Instructions for the task.
Please output the listing exactly as it stands, but omit any images.

****************************************

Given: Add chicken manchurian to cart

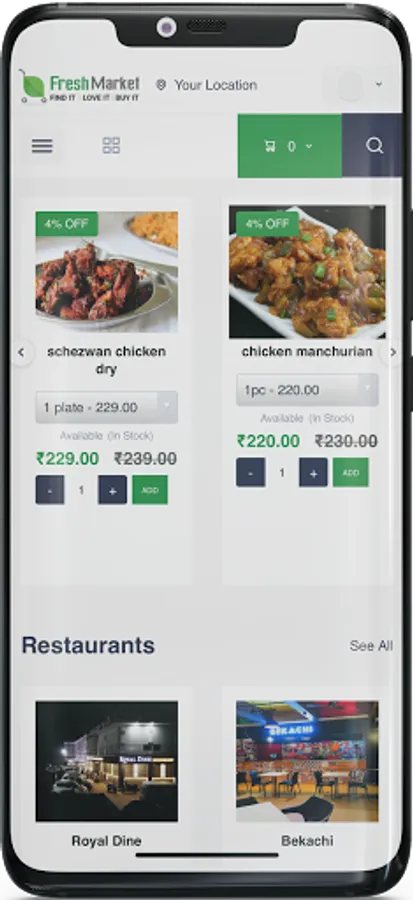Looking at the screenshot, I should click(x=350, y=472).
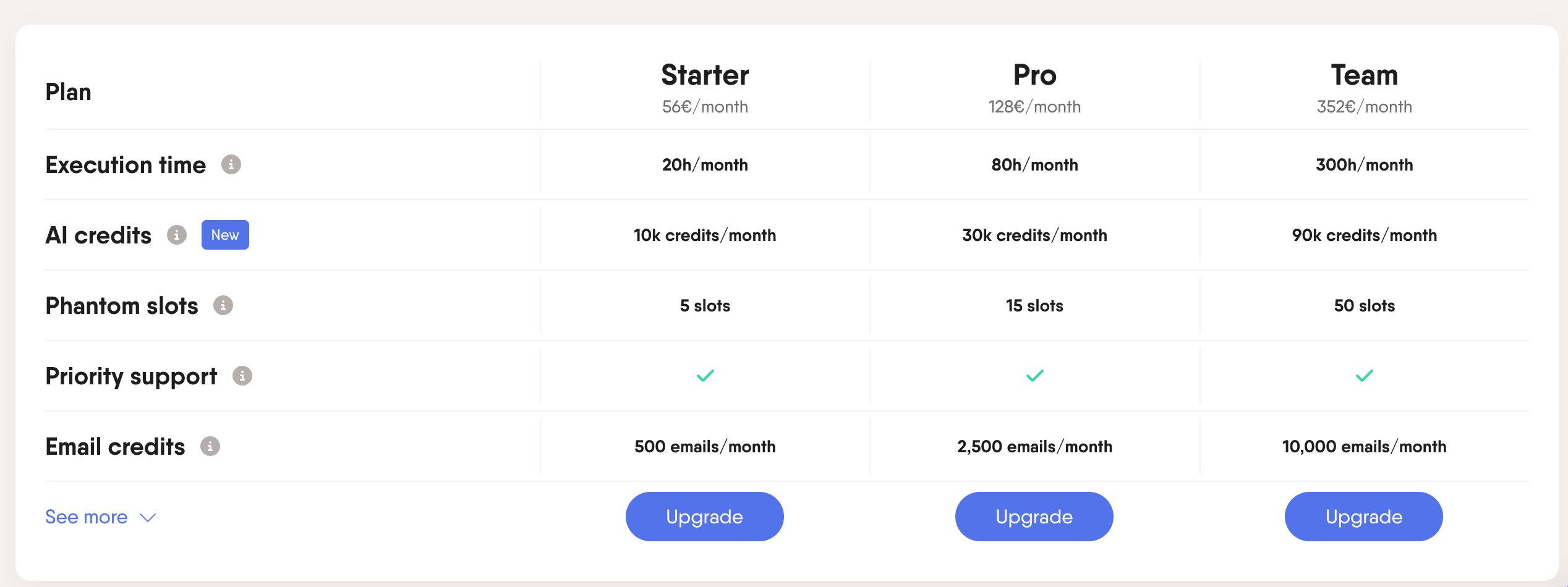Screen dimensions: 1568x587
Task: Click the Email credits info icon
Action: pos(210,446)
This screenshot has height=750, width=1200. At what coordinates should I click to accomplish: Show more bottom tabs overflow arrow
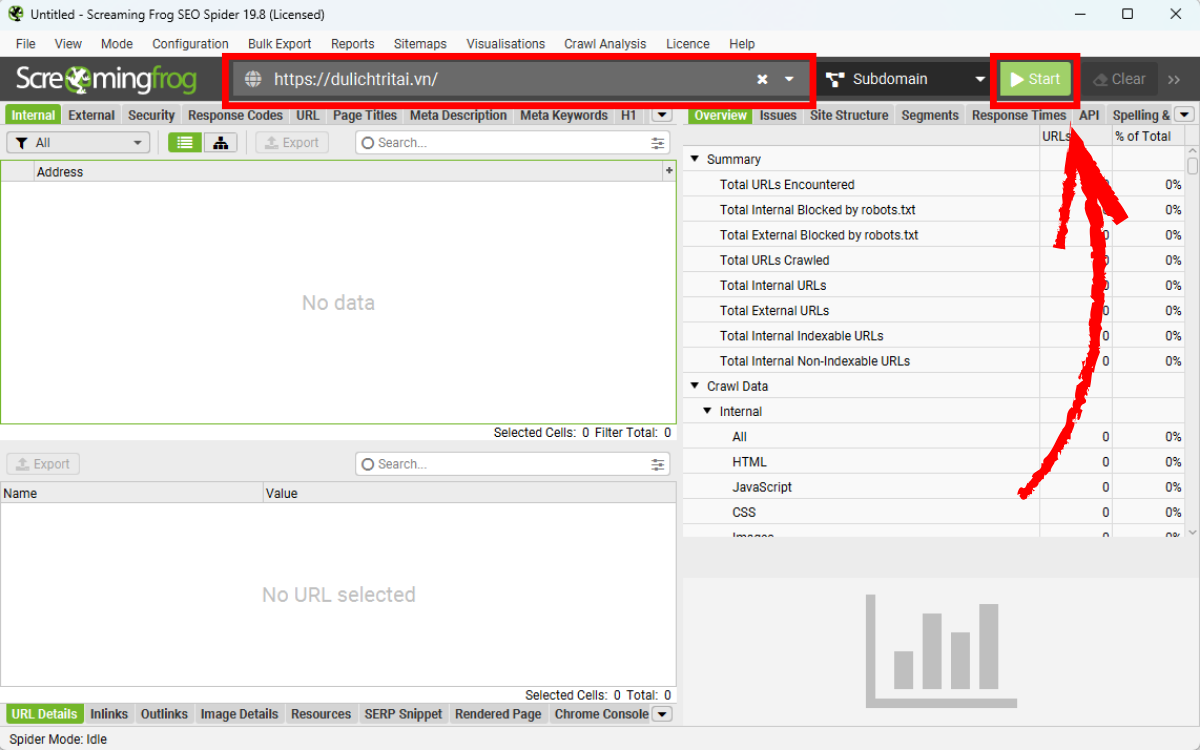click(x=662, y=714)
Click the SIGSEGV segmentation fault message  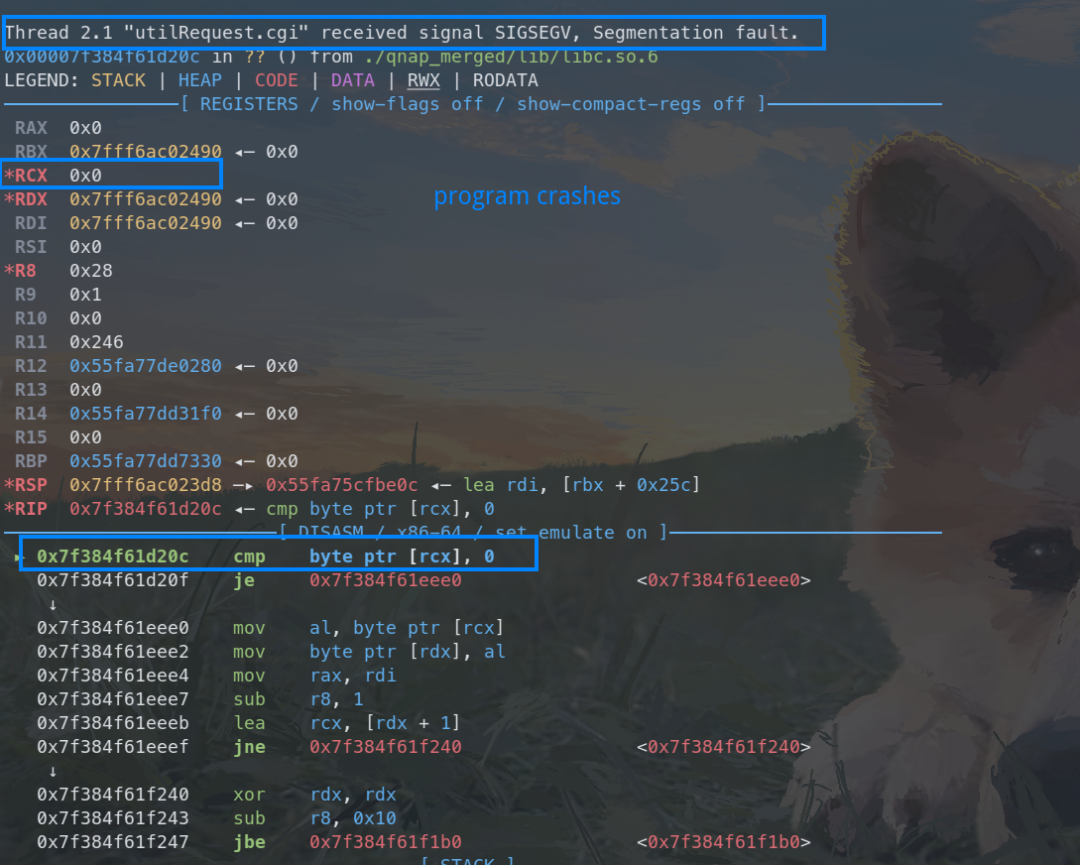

****************************************

Solved problem.
Given: Add chicken manchurian to cart

Looking at the screenshot, I should click(x=350, y=472).
Screen dimensions: 1568x587
Task: Click the Email credits info icon
Action: pos(210,446)
This screenshot has height=750, width=1200. At what coordinates should I click to accomplish: Show more bottom tabs overflow arrow
click(x=662, y=714)
Click the SIGSEGV segmentation fault message  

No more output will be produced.